◆ **Exercise details**
Copy the material below, switching each "Locate an element on the screen" to "Find an element on the screen" and leaving everything else unchanged.

◆ **Excerpted data**
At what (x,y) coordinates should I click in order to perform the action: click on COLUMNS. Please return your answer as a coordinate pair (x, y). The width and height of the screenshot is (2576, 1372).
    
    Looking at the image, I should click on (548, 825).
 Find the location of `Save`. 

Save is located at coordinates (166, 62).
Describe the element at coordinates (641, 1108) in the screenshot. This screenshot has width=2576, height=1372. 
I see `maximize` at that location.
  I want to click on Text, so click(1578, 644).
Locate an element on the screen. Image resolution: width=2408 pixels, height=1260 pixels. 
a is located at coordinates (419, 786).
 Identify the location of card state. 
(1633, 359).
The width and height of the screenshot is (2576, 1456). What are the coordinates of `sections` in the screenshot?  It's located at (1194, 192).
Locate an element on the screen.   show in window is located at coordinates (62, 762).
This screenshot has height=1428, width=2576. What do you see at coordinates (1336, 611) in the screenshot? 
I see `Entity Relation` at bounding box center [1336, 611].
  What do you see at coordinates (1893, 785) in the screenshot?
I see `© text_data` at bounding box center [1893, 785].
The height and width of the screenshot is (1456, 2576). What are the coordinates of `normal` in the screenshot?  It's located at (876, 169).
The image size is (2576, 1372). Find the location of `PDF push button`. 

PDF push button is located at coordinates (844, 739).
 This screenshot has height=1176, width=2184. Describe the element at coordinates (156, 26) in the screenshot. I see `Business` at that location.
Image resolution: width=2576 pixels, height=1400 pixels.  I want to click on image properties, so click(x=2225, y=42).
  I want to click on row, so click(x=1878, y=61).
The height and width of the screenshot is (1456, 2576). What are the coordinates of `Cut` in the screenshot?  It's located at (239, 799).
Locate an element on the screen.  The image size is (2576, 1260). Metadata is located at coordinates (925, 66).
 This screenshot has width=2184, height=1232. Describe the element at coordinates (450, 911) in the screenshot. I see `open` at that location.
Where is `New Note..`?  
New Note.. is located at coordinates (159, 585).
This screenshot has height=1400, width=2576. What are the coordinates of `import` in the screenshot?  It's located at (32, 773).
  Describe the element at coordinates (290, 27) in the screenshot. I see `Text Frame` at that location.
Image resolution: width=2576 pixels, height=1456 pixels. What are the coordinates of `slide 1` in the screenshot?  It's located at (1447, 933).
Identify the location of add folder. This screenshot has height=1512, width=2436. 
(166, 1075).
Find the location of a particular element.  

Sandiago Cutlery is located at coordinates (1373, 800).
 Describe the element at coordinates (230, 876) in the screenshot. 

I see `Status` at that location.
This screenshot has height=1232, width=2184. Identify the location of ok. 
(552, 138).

◆ **Response to this task**
At what (x,y) coordinates should I click in order to perform the action: click on COLUMNS. Please return your answer as a coordinate pair (x, y). The width and height of the screenshot is (2576, 1372).
    
    Looking at the image, I should click on (548, 825).
 Find the location of `Save`. 

Save is located at coordinates (166, 62).
Describe the element at coordinates (641, 1108) in the screenshot. This screenshot has width=2576, height=1372. 
I see `maximize` at that location.
  I want to click on Text, so click(1578, 644).
Find an element on the screen. Image resolution: width=2408 pixels, height=1260 pixels. 
a is located at coordinates (419, 786).
 Identify the location of card state. 
(1633, 359).
The width and height of the screenshot is (2576, 1456). What are the coordinates of `sections` in the screenshot?  It's located at (1194, 192).
Find an element on the screen.   show in window is located at coordinates (62, 762).
This screenshot has height=1428, width=2576. What do you see at coordinates (1336, 611) in the screenshot? 
I see `Entity Relation` at bounding box center [1336, 611].
  What do you see at coordinates (1893, 785) in the screenshot?
I see `© text_data` at bounding box center [1893, 785].
The height and width of the screenshot is (1456, 2576). What are the coordinates of `normal` in the screenshot?  It's located at (876, 169).
The image size is (2576, 1372). Find the location of `PDF push button`. 

PDF push button is located at coordinates (844, 739).
 This screenshot has height=1176, width=2184. Describe the element at coordinates (156, 26) in the screenshot. I see `Business` at that location.
Image resolution: width=2576 pixels, height=1400 pixels.  I want to click on image properties, so click(x=2225, y=42).
  I want to click on row, so click(x=1878, y=61).
The height and width of the screenshot is (1456, 2576). What are the coordinates of `Cut` in the screenshot?  It's located at (239, 799).
Find an element on the screen.  The image size is (2576, 1260). Metadata is located at coordinates (925, 66).
 This screenshot has width=2184, height=1232. Describe the element at coordinates (450, 911) in the screenshot. I see `open` at that location.
Where is `New Note..`?  
New Note.. is located at coordinates (159, 585).
This screenshot has height=1400, width=2576. What are the coordinates of `import` in the screenshot?  It's located at (32, 773).
  Describe the element at coordinates (290, 27) in the screenshot. I see `Text Frame` at that location.
Image resolution: width=2576 pixels, height=1456 pixels. What are the coordinates of `slide 1` in the screenshot?  It's located at (1447, 933).
Identify the location of add folder. This screenshot has height=1512, width=2436. 
(166, 1075).
Find the location of a particular element.  

Sandiago Cutlery is located at coordinates (1373, 800).
 Describe the element at coordinates (230, 876) in the screenshot. 

I see `Status` at that location.
This screenshot has height=1232, width=2184. Identify the location of ok. 
(552, 138).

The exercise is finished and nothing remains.